*TEXT BLOCK*
Unfortunately, neither Wren nor any of the other major 'embeddable scripting languages' (e.g., Lua) were really a good fit for this, because they commit fully to the 'all-numbers-are-floats' thing and generally don't seem to even try to provide a general equivalent to the C++ `extern "C" { ... }` thing.

Of course, I know this isn't really the target use case of Wren/Lua/etc., but if anyone knows of a good embeddable scripting language for this I'd love to hear about it. Eventually I went with CPython (which provides ctypes to solve my problem) but it's a huge pain to embed properly.
pcfwik
·vor 9 Monaten·discuss
FWIW --- programmer dvorak lets you type () without "shift" but both ~ and ^ require shift. https://www.kaufmann.no/roland/dvorak/
pcfwik
·vor 10 Monaten·discuss
Re: visualizations of lambda terms, also see "To Dissect a Mockingbird" https://dkeenan.com/Lambda/
pcfwik
·vor 10 Monaten·discuss
makes sense, thanks --- cool project!
pcfwik
·vor 10 Monaten·discuss
Also find it interesting that you're allowing out-of-bounds pointer arithmetic as long as no dereference happens, which is a class of UB compilers have been known to exploit ( https://stackoverflow.com/questions/23683029/is-gccs-option-... ). Do you disable such optimizations inside LLVM, or does Fil-C avoid this entirely by breaking pointers into pointer base + integer offset (in which case I wonder if you're missing out on any optimizations that work specifically on pointers)?
pcfwik
·vor 10 Monaten·discuss
Given the goal is to work with existing C programs (which already have free(...) calls "carefully" placed), and you're already keeping separate bounds info for every pointer, I wonder why you chose to go with a full GC rather than lock-and-key style temporal checking[1]? The latter would make memory usage more predictable and avoid the performance overhead and scheduling headaches of a GC.

Perhaps storing the key would take too much space, or checking it would take too much time, or storing it would cause race condition issues in a multithreaded setting?

[1] https://acg.cis.upenn.edu/papers/ismm10_cets.pdf
pcfwik
·vor 10 Monaten·discuss
To add another suggestion for understanding the Fourier transform, personally the first explanation that ever clicked with me was the Aho/Hopcroft/Ullman algorithms textbook.

Rather than talking about sine and cosine waves, they motivate the Fourier transform entirely in terms of polynomials. Imagine you want to multiply two polynomials (p(x) and q(x)). The key is to recognize that there are two ways to represent each polynomial:

1. "Coefficient form," as a set of coefficients [p_0, p_1, p_2, ..., p_d] where p(x) = p_0 + p_1x + p_2x^2 + ... + p_dx^d, OR

2. "Sample form," as a set of sampled points from each polynomial, like [(0, p(0)), (1, p(1)), (2, p(2)), ..., (d, p(d))]

Now, naive multiplication of p(x) and q(x) in coefficient form takes O(d^2) scalar multiplications to get the coefficients of p(x)q(x). But if you have p(x) and q(x) in sample form, it's clear that the sample form of p(x)q(x) is just [(0, p(0)q(0)), (1, p(1)q(1)), ...], which requires only O(d) multiplications!

*COLLECTED DATA*
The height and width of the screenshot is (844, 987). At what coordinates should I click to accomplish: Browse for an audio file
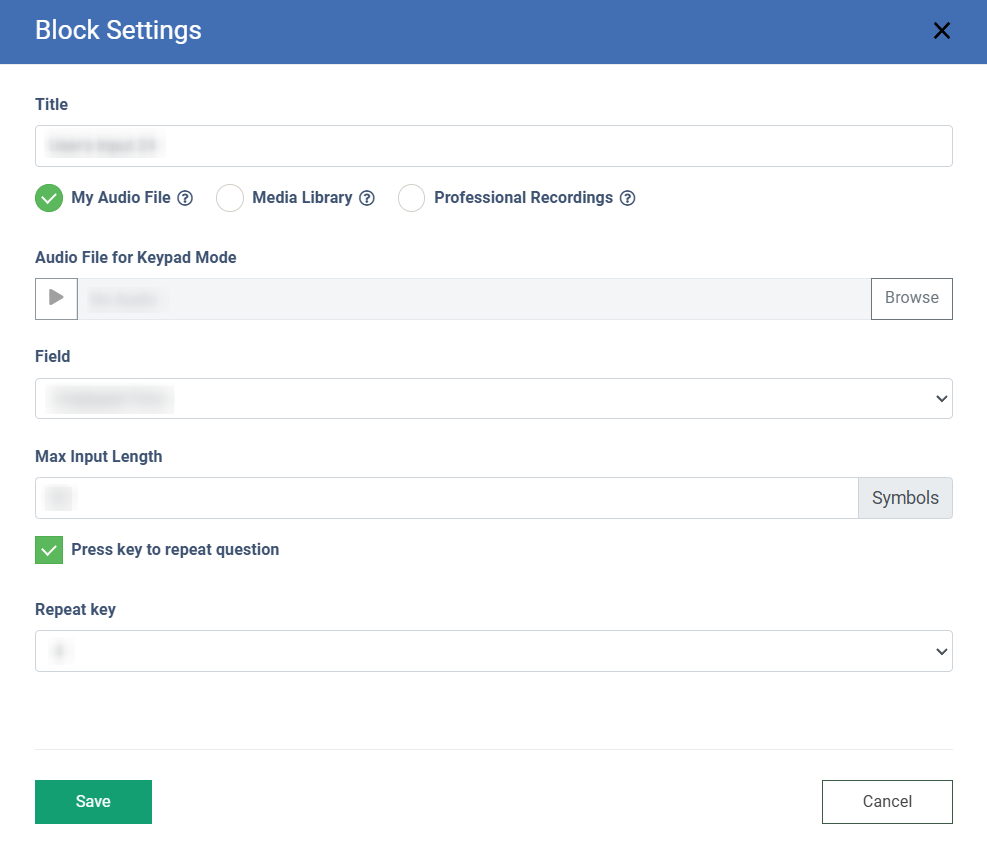coord(911,298)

*INSTRUCTIONS TO FOLLOW*
From the comment thread above, reproduce verbatim the passage that begins with "Unfortunately, neither Wren" and ends with "to embed properly.".

*FINAL ANSWER*
Unfortunately, neither Wren nor any of the other major 'embeddable scripting languages' (e.g., Lua) were really a good fit for this, because they commit fully to the 'all-numbers-are-floats' thing and generally don't seem to even try to provide a general equivalent to the C++ `extern "C" { ... }` thing.

Of course, I know this isn't really the target use case of Wren/Lua/etc., but if anyone knows of a good embeddable scripting language for this I'd love to hear about it. Eventually I went with CPython (which provides ctypes to solve my problem) but it's a huge pain to embed properly.